What is needed: Exact reproduction of every record is required, and pictures are to be excluded.

======== Recorded information

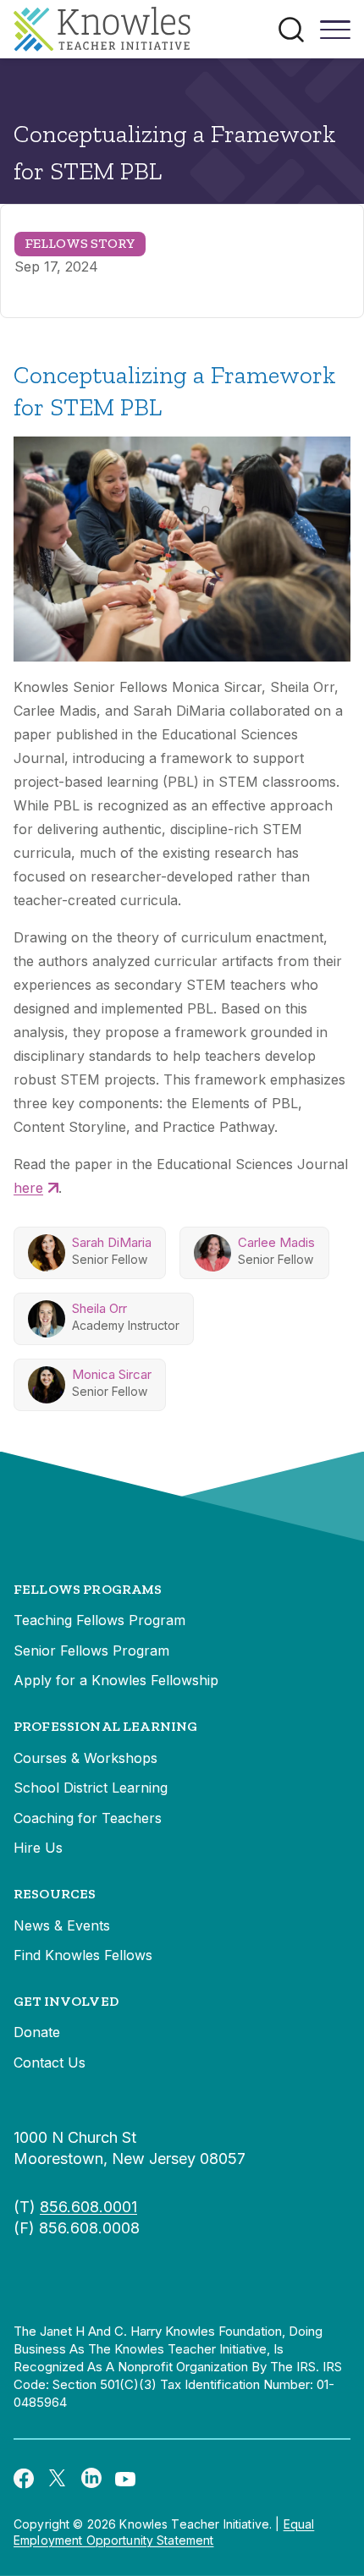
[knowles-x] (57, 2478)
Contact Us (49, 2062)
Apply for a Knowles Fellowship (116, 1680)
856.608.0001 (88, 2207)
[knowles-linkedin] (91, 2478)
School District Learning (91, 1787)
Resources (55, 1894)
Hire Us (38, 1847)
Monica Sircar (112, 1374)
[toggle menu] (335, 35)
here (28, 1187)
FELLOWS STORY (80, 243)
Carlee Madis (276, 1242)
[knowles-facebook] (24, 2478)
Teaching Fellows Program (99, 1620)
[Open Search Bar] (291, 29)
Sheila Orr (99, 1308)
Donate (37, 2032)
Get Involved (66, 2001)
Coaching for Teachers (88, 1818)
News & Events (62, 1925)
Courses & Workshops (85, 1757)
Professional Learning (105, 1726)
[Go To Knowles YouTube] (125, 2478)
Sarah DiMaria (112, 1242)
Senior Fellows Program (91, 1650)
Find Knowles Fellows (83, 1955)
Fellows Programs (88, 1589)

================

Response:
[knowles-x] (57, 2478)
Contact Us (49, 2062)
Apply for a Knowles Fellowship (116, 1680)
856.608.0001 (88, 2207)
[knowles-linkedin] (91, 2478)
School District Learning (91, 1787)
Resources (55, 1894)
Hire Us (38, 1847)
Monica Sircar (112, 1374)
[toggle menu] (335, 35)
here (28, 1187)
FELLOWS STORY (80, 243)
Carlee Madis (276, 1242)
[knowles-facebook] (24, 2478)
Teaching Fellows Program (99, 1620)
[Open Search Bar] (291, 29)
Sheila Orr (99, 1308)
Donate (37, 2032)
Get Involved (66, 2001)
Coaching for Teachers (88, 1818)
News & Events (62, 1925)
Courses & Workshops (85, 1757)
Professional Learning (105, 1726)
[Go To Knowles YouTube] (125, 2478)
Sarah DiMaria (112, 1242)
Senior Fellows Program (91, 1650)
Find Knowles Fellows (83, 1955)
Fellows Programs (88, 1589)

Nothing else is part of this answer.